How To Improve Neck Mobility Part I
The neck is a touchy thing and trying to improve (and maintain) your neck mobility should always be front of mind.
I actually wrote a blog that addressed the damages of sitting here. The neck has been referred to as "The fuse box" for the rest of the body meaning...
it has a direct impact on the rest of our body, particularly the shoulders and grip. If at any time we notice any stiffness in the shoulder or we notice a reduction in grip strength...
9 times out of 10 it's stemming from the neck.

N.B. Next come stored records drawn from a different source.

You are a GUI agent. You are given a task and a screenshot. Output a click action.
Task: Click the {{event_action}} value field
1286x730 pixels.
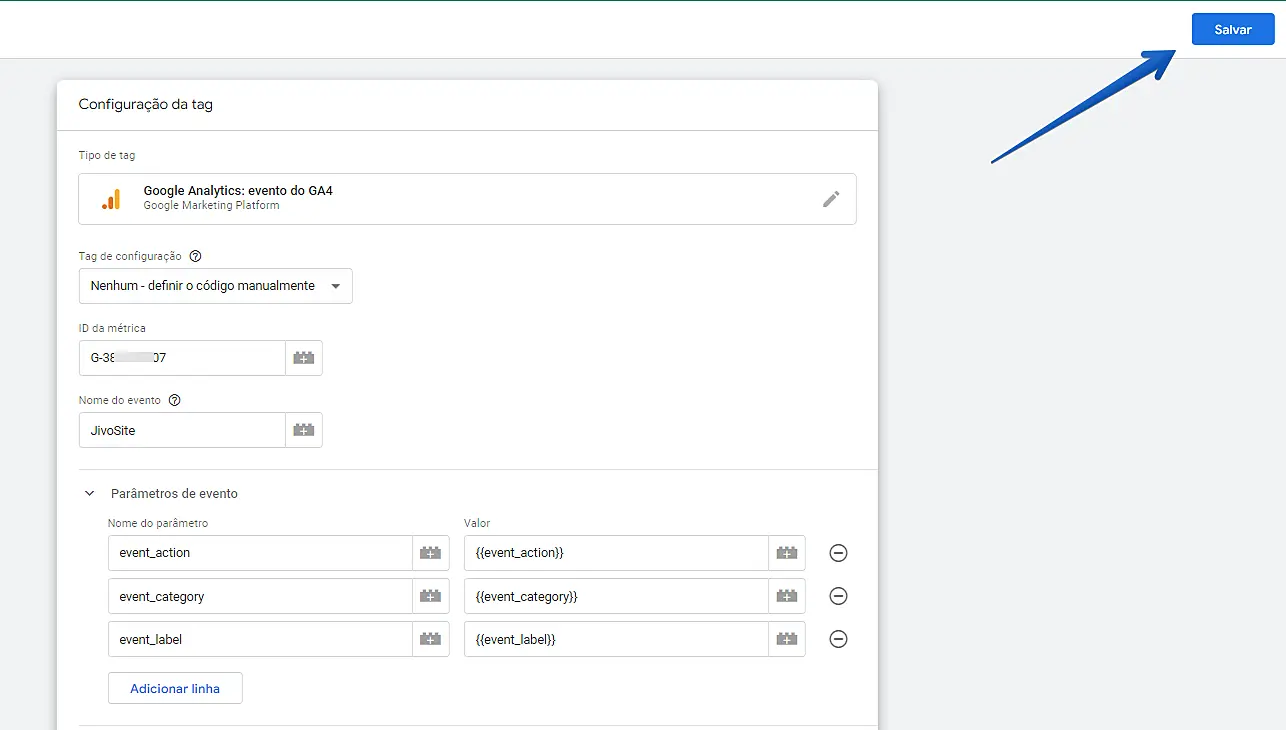click(615, 553)
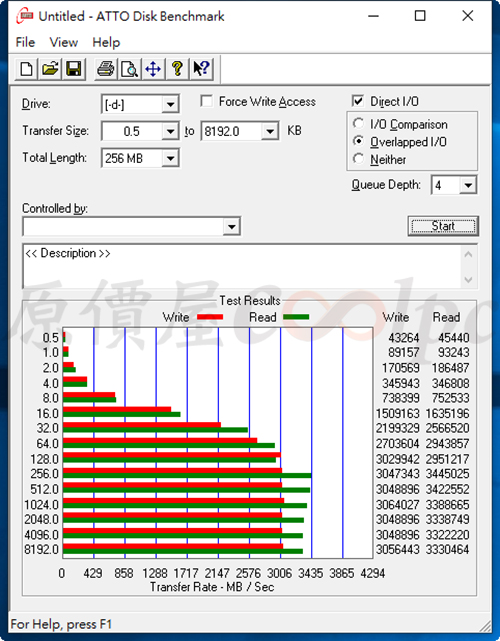Open the File menu

(x=25, y=42)
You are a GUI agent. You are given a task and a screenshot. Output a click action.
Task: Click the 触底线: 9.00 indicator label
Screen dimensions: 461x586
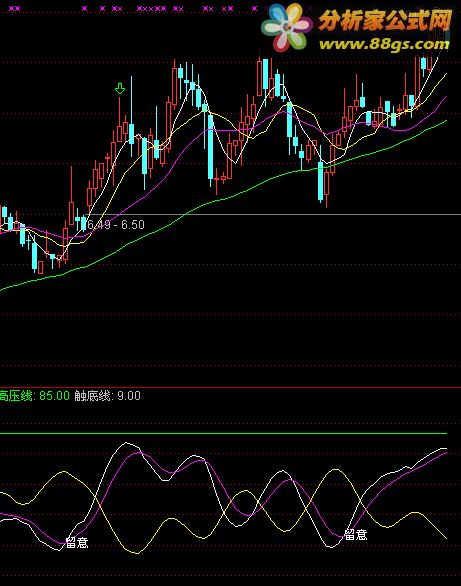pos(108,395)
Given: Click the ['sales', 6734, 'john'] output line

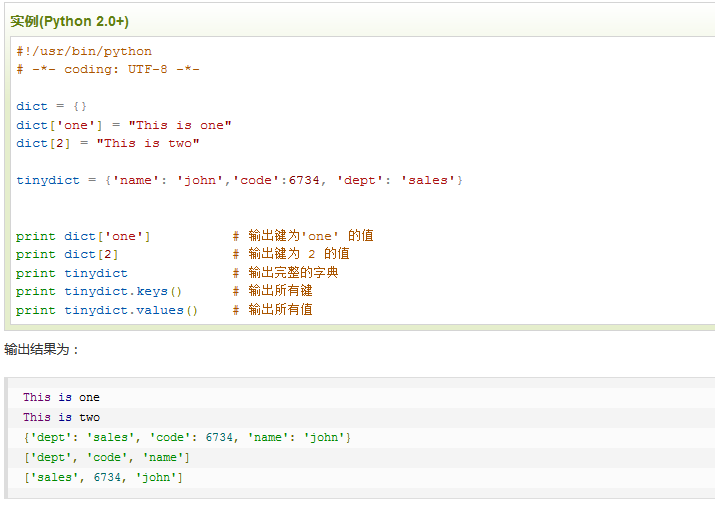Looking at the screenshot, I should (x=103, y=477).
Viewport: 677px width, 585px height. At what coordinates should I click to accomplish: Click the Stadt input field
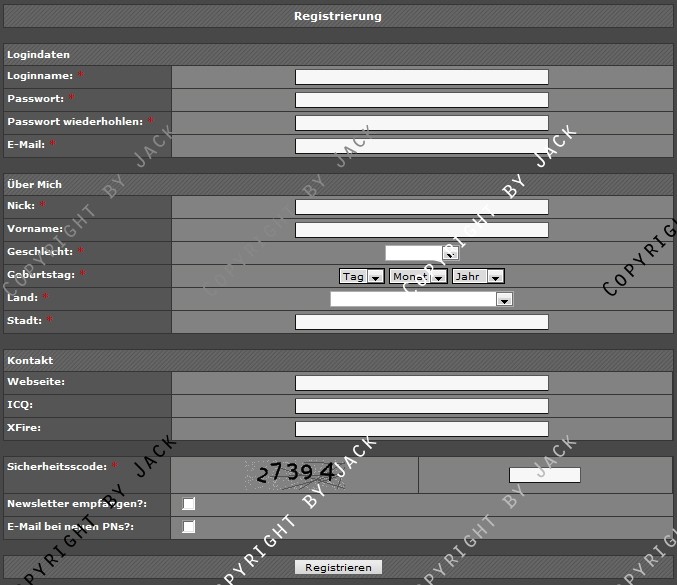pyautogui.click(x=421, y=322)
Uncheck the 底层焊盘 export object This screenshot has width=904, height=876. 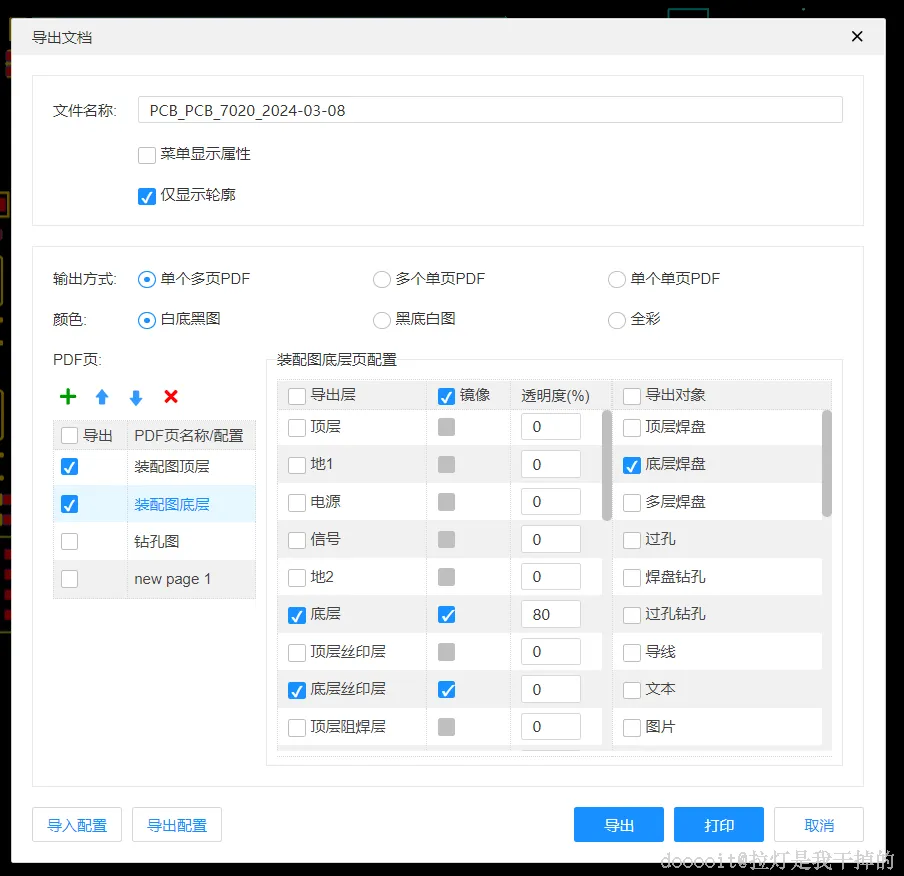pyautogui.click(x=631, y=464)
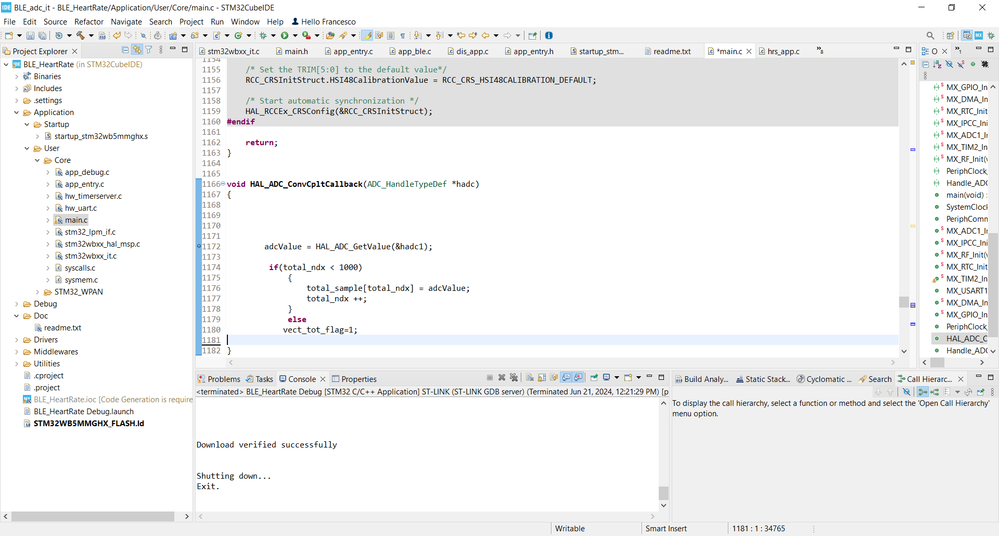Click the search magnifier icon at top right
The height and width of the screenshot is (536, 999).
pyautogui.click(x=930, y=35)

Poor posture from either sitting all day or from our particular sport is the likely cause for poor neck mobility.
For every inch our neck shifts forward, we add 10 pounds of pressure to our spine and neck.
This is known as "Forward head posture".
Which can lead to many other issues like:
- Chronic Back pain
- Chronic headaches
- Frozen Shoulder
- and more...
Based on clinical observations at Dr. Austin Oolo’s clinic...
After treating thousands of frozen shoulders in patients for over 35 years, he noticed 3 common denominators in patients suffering with adhesive capsulitis frozen shoulder.
- Lower neck disc pathology or nerve compression Frozen Shoulder almost always occurs in patients with lower neck disc conditions or muscle contraction conditions which compress the nerves supplying the shoulder and arm with motor and sensory information. (eg. thoracic outlet syndrome.)
- Hormonal imbalance Frozen shoulder always occurs in those with hormonal imbalances such as menopause, diabetes, thyroid, adrenal stress, testosterone imbalance, etc...
- Shoulder strain injury (usually undetected by patient.)
This gist of Dr. Oolo's theory is...
Discs in the lower neck or other neck conditions first exist (like forward head posture) which results in compression of the nerves in the lower neck.
This compression leads to interference with the transmission of motor signals to the muscles of the corresponding shoulder.
So, if our shoulders are not getting the right signal because of this interference the result is a much weaker shoulder and eventually weaker grip strength.
Why is this important to you?
Well, if you currently enjoy pressing or snatching kettlebells yet have a stiff neck (from poor neck mobility) do to your daily lifestyle or sport then...
You're leaving strength on the table by doing what Gray Cook calls, Putting fitness on top of disfunction.
Here's the crazy part...
This condition (frozen shoulder) is often undetected/asymptomatic...
However, Dr. Oolo did noticed patients in its (frozen shoulder) advanced stages to have symptoms of neck pain, upper shoulder pain, elbow/forearm pain, neck stiffness, headaches, or numbness in the hands.
All of this simply because of forward head posture from our lifestyle and or our sporting activities.
In today I will show you...
how to reset/restore neck mobility to improve the strength, mobility and endurance of your shoulders and grip...
Today's post is focused on the 3 particular neck movements I take my students through prior to lifting, especially for over-head lifting:
- Protraction and retraction
You will be performing these movements with the assistance of a kettlebell, here are the sizes that I recommend:
➣ Ladies: 8 - 16kg
➣ Gentlemen: 16 - 24kg
Bring the kettlebell behind your back and hold it with the hook of your hands.
The weight of the kettlebell will pull the shoulders away from your neck and allow you to take your neck through several ranges of motions starting with...
Exercise #1: Flexion and extension
Keeping your tongue on the roof of you mouth and leading with your eyes...
Inhale through your nose and look up at the ceiling (extension).
Next, exhale through your nose and bring your chin to your chest (flexion).
Go on to repeat this for 10-20 reps.
Exercise #2: Head Rotations
Again, keeping your tongue on the roof of your mouth and leading with your eyes...
Inhale and as you exhale look over your shoulder as if looking behind your back.
Repeat for 10-20 reps per side.
(Left and right equals 1 rep)
Exercise #3: The Chicken Neck
This one sounds silly but, you're gonna love it!
Same as exercises 1 and 2, keep your tongue on the roof of your mouth... This time you will now lead with your chin and protract your neck forward.
Inhale and then tuck your chin into your chest (as if giving yourself a double chin... sorry ladies).
Repeat for 10-20 reps.
Perform as many round you see fit or until you feel you have better range of motion and control of your neck.
You should now be ready to practice whatever particular shoulder mobility drills or over-head strength training that you have scheduled.
I highly encourage you to go through this neck mobility flow prior to any over-head work, especially if you've been sitting for most of the day.
The neck is the fuse box for the rest of your body and if you have poor neck mobility because of your posture from your lifestyle or sport...
It will bleed over to your shoulders, grip and more.
Causing you to leave strength on the table.
Give this a try and let me know how it goes.